*WHAT YOU WILL DO*. Reproduce the listing below precisely, leaving every line intact.

══ LISTED RECORDS

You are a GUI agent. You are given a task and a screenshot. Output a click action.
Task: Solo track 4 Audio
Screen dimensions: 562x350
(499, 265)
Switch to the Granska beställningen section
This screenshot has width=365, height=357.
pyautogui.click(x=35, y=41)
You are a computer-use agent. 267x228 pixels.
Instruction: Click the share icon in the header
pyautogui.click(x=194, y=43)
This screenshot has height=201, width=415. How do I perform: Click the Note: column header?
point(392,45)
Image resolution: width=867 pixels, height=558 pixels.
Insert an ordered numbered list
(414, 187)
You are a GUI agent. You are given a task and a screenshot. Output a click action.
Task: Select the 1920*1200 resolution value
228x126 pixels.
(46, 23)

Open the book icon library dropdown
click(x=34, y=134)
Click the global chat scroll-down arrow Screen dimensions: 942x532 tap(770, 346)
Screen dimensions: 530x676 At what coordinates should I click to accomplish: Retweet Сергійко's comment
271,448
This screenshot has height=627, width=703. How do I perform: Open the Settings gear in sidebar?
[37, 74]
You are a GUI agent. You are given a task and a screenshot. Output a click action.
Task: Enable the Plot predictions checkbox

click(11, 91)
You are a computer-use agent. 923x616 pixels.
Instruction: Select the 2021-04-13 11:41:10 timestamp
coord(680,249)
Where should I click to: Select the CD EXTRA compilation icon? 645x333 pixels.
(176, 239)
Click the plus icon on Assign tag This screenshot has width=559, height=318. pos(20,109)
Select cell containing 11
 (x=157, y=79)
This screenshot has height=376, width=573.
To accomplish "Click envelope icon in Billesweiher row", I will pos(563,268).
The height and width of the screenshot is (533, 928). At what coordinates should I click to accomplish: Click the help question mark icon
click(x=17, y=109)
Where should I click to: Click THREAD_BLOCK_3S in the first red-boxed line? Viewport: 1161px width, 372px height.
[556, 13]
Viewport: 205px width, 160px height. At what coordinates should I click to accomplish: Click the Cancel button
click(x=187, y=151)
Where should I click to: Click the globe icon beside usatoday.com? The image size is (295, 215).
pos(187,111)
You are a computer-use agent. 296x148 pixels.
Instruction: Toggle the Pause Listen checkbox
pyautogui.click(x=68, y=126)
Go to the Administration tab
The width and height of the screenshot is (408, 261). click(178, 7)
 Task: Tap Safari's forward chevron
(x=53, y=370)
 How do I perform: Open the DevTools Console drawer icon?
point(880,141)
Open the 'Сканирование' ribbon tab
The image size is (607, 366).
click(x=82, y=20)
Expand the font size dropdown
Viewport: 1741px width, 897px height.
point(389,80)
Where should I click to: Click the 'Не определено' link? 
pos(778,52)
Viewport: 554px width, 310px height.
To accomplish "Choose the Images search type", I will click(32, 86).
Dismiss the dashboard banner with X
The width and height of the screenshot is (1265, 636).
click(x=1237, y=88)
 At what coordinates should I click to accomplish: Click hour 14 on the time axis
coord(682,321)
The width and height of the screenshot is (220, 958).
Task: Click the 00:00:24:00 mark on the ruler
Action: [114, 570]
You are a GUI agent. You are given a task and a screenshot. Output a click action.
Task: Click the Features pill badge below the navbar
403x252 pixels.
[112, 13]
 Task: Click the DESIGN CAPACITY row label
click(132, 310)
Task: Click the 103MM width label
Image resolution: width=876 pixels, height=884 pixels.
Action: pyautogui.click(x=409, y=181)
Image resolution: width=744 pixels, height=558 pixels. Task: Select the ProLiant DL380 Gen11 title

════

*RESPONSE TO THE EXERCISE*.
You are a GUI agent. You are given a task and a screenshot. Output a click action.
Task: Solo track 4 Audio
Screen dimensions: 562x350
(499, 265)
Switch to the Granska beställningen section
This screenshot has width=365, height=357.
pyautogui.click(x=35, y=41)
You are a computer-use agent. 267x228 pixels.
Instruction: Click the share icon in the header
pyautogui.click(x=194, y=43)
This screenshot has height=201, width=415. How do I perform: Click the Note: column header?
point(392,45)
Image resolution: width=867 pixels, height=558 pixels.
Insert an ordered numbered list
(414, 187)
You are a GUI agent. You are given a task and a screenshot. Output a click action.
Task: Select the 1920*1200 resolution value
228x126 pixels.
(46, 23)

Open the book icon library dropdown
click(x=34, y=134)
Click the global chat scroll-down arrow Screen dimensions: 942x532 tap(770, 346)
Screen dimensions: 530x676 At what coordinates should I click to accomplish: Retweet Сергійко's comment
271,448
This screenshot has height=627, width=703. How do I perform: Open the Settings gear in sidebar?
[37, 74]
You are a GUI agent. You are given a task and a screenshot. Output a click action.
Task: Enable the Plot predictions checkbox

click(11, 91)
You are a computer-use agent. 923x616 pixels.
Instruction: Select the 2021-04-13 11:41:10 timestamp
coord(680,249)
Where should I click to: Select the CD EXTRA compilation icon? 645x333 pixels.
(176, 239)
Click the plus icon on Assign tag This screenshot has width=559, height=318. pos(20,109)
Select cell containing 11
 (x=157, y=79)
This screenshot has height=376, width=573.
To accomplish "Click envelope icon in Billesweiher row", I will pos(563,268).
The height and width of the screenshot is (533, 928). At what coordinates should I click to accomplish: Click the help question mark icon
click(x=17, y=109)
Where should I click to: Click THREAD_BLOCK_3S in the first red-boxed line? Viewport: 1161px width, 372px height.
[556, 13]
Viewport: 205px width, 160px height. At what coordinates should I click to accomplish: Click the Cancel button
click(x=187, y=151)
Where should I click to: Click the globe icon beside usatoday.com? The image size is (295, 215).
pos(187,111)
You are a computer-use agent. 296x148 pixels.
Instruction: Toggle the Pause Listen checkbox
pyautogui.click(x=68, y=126)
Go to the Administration tab
The width and height of the screenshot is (408, 261). click(178, 7)
 Task: Tap Safari's forward chevron
(x=53, y=370)
 How do I perform: Open the DevTools Console drawer icon?
point(880,141)
Open the 'Сканирование' ribbon tab
The image size is (607, 366).
click(x=82, y=20)
Expand the font size dropdown
Viewport: 1741px width, 897px height.
point(389,80)
Where should I click to: Click the 'Не определено' link? 
pos(778,52)
Viewport: 554px width, 310px height.
To accomplish "Choose the Images search type", I will click(32, 86).
Dismiss the dashboard banner with X
The width and height of the screenshot is (1265, 636).
click(x=1237, y=88)
 At what coordinates should I click to accomplish: Click hour 14 on the time axis
coord(682,321)
The width and height of the screenshot is (220, 958).
Task: Click the 00:00:24:00 mark on the ruler
Action: [114, 570]
You are a GUI agent. You are given a task and a screenshot. Output a click action.
Task: Click the Features pill badge below the navbar
403x252 pixels.
[112, 13]
 Task: Click the DESIGN CAPACITY row label
click(132, 310)
Task: Click the 103MM width label
Image resolution: width=876 pixels, height=884 pixels.
Action: pyautogui.click(x=409, y=181)
Image resolution: width=744 pixels, height=558 pixels. Task: Select the ProLiant DL380 Gen11 title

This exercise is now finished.